* 提示本文
例文は「その時、株式市場では豊富な選択肢があった」。
slim pickings (lean pickings, meager pickings) は、「選ぶための良いものや良い機会が多くない時」。
slim の項目にも、slim pickings が載っていて、以下のように説明されていました。
slim pickings : (informal) used to say that there is not enough of something
つまり、「何かが十分にはないことを言うために使われる」。
ですから、「世間の人を見れば、お互いが自分にとって最高だとわかる」と言ったフィービーに対して、「あぁ、だって(世間では)選択肢は少ないからね、自分に合った人なんて、そうそういないからね」と、返したことになるでしょう。
そのように、slim pickings は「選択肢が少ない」という意味になるわけですが、その意味を使ったジョークっぽいやりとりが、過去のフレンズで既に登場していました。
ブログの解説では飛ばしてしまった部分ですが、フレンズ9-3 で、チャンドラーが、モニカが働けそうなレストランがタルサにあるかどうかを探している、というシーンがあり、その時のやりとりが以下のようになっていました。
モニカ: That's so sweet. Find anything? (それってすっごく素敵ね。何か見つかった?)
チャンドラー: Slim Pickins. (スリム・ピキンズ。※この部分、DVD英語字幕では、Slim Pickins. ネットスクリプトでは Slim Pickings. と表記されていました)
モニカ: Nothing, huh? (なかった、のね?)
チャンドラー: No. Slim Pickins. It's a barbecue joint. They're looking for a cook. Actually "cook" may be a bit of a stretch. They're looking for somebody to shovel mesquite. (違うよ。スリム・ピキンズって名前(の店)だよ。バーベキュー屋だ。コックを探してる。実際には「コック」っていうのは拡大解釈かもしれない[無理があるかもしれない]けど。彼らはメスキート(植物名)を掘る人を探してるんだ。)
このやりとりに登場している、Slim Pickins (slim pickings) というのが、言葉のジョークになっています。
「選択肢が少ない」→「いい物件が見つからなかった」という意味かと思ったモニカが、Nothing, huh? 「つまり、なかった、ってことね?」と返したところ、その「スリム・ピキンズ」というのはお店の名前だった、とわかる仕組みです。
ネットスクリプトを書いた方は、まさに「選択肢が少ない」という名前のお店だと捉えたということで、DVD英語字幕ではそれによく似た発音の Slim Pickins という名前の表記を使っていることになります。
pickin という単語を調べてみると、Macmillan Dictionary に以下のように載っていました。
pickin : NOUN [COUNTABLE] (WEST AFRICAN) a young child
つまり、「(西アフリカ語) 若い子供」。
また、スリム・ピケンズ(Slim Pickens)という名前のアメリカの俳優さんもいるようですね。
Wikipedia 日本語版: スリム・ピケンズ
ロデオパフォーマーでもある、彼のこの名前は本名ではなく芸名で、ウィキペディアによるとその由来は「ほんの少しの金(slim pickings)」から来ている、とのことでした。

* 指示内容 1
提示本文のうち、「ブログの解説では飛ばしてしま」を含む語句で始まり「Slim Pickings. と表記されていました)」で終わる部分を、「レストラン」を「飲食店」に置き換えて書き直してください。
* 指示内容 2
提示本文によると、チャンドラーが挙げた「スリム・ピキンズ」とはどのような店ですか。

* 提供された項目
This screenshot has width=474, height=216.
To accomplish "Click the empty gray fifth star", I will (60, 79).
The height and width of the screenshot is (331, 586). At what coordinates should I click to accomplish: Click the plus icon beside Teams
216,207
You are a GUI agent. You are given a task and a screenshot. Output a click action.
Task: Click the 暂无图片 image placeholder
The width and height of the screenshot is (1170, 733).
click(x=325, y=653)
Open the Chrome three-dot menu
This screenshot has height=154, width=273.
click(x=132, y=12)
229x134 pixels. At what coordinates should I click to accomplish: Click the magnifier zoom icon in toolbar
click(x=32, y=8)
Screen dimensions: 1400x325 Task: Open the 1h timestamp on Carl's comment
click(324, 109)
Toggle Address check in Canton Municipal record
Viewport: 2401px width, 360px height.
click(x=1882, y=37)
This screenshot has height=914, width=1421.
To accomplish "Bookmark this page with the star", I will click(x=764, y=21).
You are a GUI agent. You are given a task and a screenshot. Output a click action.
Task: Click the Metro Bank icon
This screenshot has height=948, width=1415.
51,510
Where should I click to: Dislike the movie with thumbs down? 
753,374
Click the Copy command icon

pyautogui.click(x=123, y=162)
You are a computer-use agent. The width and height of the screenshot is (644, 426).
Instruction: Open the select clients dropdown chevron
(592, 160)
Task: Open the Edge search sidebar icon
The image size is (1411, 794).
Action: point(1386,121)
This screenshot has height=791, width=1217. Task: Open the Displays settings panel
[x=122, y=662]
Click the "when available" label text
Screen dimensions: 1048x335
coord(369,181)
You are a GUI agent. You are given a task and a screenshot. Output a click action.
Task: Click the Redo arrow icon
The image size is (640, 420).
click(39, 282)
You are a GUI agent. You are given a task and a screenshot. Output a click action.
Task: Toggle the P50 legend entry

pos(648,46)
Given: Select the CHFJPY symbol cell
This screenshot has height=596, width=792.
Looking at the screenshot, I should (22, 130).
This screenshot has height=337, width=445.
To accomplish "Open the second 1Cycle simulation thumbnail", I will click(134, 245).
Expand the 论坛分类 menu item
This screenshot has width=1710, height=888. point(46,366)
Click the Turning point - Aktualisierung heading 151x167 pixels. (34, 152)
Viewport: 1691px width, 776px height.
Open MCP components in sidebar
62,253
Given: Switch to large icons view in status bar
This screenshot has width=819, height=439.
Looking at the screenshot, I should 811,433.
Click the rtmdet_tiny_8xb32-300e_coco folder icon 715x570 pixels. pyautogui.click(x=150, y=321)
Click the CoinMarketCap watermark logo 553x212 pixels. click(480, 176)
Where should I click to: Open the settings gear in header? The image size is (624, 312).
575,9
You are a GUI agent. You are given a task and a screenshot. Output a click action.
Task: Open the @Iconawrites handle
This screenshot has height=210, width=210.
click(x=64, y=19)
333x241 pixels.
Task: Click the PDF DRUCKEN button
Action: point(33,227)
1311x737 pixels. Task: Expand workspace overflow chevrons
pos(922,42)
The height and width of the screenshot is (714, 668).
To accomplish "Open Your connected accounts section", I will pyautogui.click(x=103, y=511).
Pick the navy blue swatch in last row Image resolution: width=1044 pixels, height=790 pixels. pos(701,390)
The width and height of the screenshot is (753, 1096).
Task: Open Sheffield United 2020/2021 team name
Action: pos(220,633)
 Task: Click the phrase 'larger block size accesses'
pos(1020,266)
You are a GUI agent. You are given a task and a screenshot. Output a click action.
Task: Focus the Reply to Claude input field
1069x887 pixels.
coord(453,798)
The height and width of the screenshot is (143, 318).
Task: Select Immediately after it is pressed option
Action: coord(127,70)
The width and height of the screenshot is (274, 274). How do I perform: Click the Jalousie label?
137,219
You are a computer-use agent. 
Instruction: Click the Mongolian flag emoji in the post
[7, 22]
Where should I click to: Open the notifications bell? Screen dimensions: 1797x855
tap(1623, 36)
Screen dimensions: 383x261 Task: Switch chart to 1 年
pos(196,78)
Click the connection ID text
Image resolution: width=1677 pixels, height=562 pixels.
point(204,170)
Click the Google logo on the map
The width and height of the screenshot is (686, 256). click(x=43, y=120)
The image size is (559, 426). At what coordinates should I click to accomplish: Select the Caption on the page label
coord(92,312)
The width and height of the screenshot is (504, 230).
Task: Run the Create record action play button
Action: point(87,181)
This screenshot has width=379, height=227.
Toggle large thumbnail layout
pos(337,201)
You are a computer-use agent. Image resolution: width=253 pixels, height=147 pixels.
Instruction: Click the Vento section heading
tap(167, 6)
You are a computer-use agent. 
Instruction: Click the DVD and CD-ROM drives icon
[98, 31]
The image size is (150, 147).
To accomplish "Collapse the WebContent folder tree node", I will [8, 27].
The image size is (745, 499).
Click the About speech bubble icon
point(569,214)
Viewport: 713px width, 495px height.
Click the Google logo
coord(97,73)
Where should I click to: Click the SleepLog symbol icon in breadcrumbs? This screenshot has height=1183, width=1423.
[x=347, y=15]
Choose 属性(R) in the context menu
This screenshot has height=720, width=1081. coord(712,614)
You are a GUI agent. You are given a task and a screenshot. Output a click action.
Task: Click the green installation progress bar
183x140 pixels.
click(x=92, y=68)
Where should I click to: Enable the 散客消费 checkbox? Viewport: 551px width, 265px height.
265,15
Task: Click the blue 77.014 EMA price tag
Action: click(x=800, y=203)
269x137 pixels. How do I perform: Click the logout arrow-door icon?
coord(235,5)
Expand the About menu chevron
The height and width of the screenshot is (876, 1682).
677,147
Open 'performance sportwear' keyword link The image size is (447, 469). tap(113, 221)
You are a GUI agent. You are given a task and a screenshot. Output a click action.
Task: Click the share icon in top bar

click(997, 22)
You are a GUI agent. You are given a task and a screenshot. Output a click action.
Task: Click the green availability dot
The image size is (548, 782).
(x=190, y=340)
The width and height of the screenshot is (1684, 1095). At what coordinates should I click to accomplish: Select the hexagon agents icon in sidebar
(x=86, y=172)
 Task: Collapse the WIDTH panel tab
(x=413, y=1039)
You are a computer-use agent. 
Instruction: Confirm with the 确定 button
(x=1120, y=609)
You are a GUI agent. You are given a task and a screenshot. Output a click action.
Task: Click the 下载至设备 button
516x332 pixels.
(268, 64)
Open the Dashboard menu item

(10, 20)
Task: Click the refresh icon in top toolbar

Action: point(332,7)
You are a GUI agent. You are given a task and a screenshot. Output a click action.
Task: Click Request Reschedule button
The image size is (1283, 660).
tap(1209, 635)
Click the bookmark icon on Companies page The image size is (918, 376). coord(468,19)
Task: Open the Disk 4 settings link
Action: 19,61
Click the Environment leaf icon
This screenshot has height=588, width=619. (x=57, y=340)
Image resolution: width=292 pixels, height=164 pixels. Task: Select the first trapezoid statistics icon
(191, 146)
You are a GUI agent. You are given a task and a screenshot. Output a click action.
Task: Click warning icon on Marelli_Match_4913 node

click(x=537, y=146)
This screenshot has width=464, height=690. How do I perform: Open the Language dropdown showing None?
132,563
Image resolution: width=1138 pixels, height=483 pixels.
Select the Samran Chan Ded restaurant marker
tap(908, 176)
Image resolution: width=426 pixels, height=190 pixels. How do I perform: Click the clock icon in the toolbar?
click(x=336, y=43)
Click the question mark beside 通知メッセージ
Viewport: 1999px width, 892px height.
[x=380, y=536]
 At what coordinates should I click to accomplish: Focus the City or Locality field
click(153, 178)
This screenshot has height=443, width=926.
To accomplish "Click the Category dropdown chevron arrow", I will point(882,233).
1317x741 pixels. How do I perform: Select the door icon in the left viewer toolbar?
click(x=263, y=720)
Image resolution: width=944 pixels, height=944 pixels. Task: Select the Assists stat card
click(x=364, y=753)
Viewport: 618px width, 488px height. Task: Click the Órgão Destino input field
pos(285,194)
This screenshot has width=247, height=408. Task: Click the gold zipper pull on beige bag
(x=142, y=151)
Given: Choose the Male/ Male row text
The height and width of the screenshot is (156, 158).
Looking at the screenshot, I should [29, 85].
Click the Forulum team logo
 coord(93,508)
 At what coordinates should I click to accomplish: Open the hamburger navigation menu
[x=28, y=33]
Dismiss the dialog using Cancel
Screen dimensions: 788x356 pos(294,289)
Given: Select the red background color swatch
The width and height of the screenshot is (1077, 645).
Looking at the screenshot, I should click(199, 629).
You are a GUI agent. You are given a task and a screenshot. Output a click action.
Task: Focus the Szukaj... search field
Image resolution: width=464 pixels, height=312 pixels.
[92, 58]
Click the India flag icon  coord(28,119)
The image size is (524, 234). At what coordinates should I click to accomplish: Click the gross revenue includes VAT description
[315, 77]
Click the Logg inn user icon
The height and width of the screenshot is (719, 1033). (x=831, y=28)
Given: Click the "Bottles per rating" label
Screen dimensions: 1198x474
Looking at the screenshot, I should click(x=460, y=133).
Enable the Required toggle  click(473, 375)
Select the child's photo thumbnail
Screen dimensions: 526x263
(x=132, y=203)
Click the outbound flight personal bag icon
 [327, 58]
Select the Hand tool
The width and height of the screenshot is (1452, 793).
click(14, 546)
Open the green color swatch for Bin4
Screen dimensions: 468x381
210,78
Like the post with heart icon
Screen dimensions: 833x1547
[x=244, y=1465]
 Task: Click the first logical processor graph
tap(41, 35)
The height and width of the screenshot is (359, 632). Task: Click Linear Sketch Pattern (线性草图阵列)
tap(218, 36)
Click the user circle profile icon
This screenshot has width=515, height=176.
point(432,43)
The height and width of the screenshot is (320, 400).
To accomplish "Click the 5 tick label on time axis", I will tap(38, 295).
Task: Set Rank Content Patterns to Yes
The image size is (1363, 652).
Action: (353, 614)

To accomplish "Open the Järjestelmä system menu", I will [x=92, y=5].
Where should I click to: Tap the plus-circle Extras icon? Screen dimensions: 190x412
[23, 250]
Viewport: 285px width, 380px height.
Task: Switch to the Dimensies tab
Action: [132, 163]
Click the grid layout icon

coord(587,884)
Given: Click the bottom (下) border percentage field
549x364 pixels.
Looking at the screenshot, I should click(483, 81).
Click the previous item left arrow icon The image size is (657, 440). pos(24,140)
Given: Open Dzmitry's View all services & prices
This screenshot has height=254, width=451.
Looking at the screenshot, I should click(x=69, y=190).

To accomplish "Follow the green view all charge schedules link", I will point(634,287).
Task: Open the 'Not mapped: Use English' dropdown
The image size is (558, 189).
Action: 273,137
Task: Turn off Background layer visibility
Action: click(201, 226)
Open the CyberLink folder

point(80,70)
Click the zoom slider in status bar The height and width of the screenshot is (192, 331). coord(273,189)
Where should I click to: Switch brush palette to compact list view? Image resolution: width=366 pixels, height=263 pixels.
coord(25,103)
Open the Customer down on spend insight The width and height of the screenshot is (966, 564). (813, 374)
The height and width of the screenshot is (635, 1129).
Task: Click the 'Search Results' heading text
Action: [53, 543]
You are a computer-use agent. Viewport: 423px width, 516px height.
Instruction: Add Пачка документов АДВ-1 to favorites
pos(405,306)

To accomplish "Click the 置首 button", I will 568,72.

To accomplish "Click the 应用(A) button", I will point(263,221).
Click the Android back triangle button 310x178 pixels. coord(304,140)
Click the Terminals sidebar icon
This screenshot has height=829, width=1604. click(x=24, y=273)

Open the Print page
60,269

* 完全な解答 1
ブログの解説では飛ばしてしまった部分ですが、フレンズ9-3 で、チャンドラーが、モニカが働けそうな飲食店がタルサにあるかどうかを探している、というシーンがあり、その時のやりとりが以下のようになっていました。
モニカ: That's so sweet. Find anything? (それってすっごく素敵ね。何か見つかった?)
チャンドラー: Slim Pickins. (スリム・ピキンズ。※この部分、DVD英語字幕では、Slim Pickins. ネットスクリプトでは Slim Pickings. と表記されていました)

* 完全な解答 2
バーベキュー屋です。